As discussed during her testimony, J.B. received $400,000 as part of a nondisclosure agreement she entered into with Masterson in 2004. She testified that she signed the NDA because if she didn’t she would be declared a suppressive person, or what prosecutors described to the jury as an enemy of the church, and essentially “end [her] existence.” All three women are also part of a civil suit filed in 2019 alleging that they were stalked and harassed by church officials after reporting Masterson to the police.

Cohen also took aim at the women’s statements about the alleged sexual assaults and their actions thereafter, asking whether the explanations they offered were reasonable or if it was possible that they were lying.

To help make his point, Cohen brought up Christina B.’s testimony that after she was allegedly raped by Masterson and had broken up with him that she met up with him on at least two occasions and voluntarily had sex with him. Mueller argued in his closing statements that Christina B. was trying to “repair the bond” with Masterson and was still processing what had happened to her.
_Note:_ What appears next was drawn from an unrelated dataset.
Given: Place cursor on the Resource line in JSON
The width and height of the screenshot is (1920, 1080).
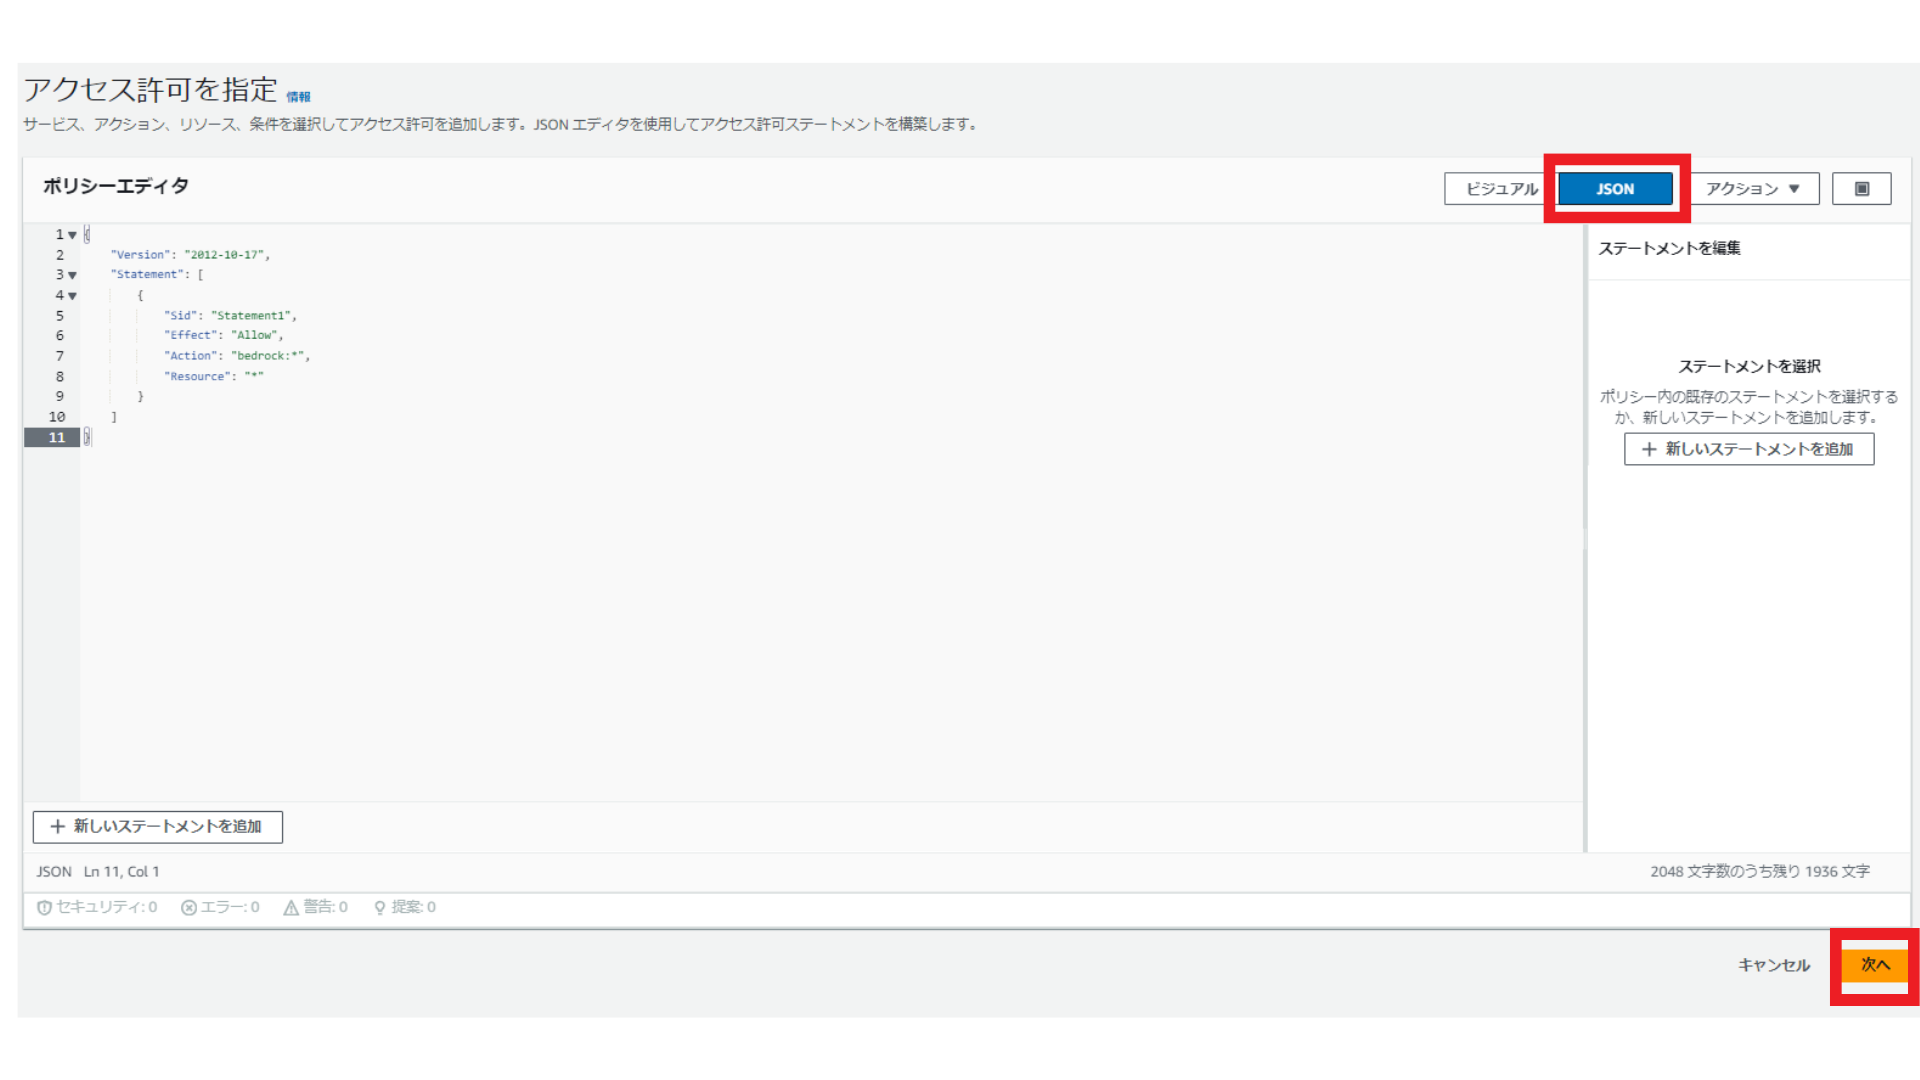Looking at the screenshot, I should coord(213,375).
But Cohen suggested that another “reasonable conclusion” was that she was not processing and instead met up with him because she still loved him and voluntarily met up with him because she “was not afraid of him.”

“Is that a reasonable conclusion?” Cohen said. “Because if it is, then guess what? You must accept that.”

In his rebuttal, Mueller urged jurors to focus on the facts, “not a bunch of speculation,” saying that Cohen was trying to “distract” jurors.

“Stay on the facts,” Mueller said. “Remember the word ‘reasonable.’ Consider only what is reasonable, and what is not you must reject it.”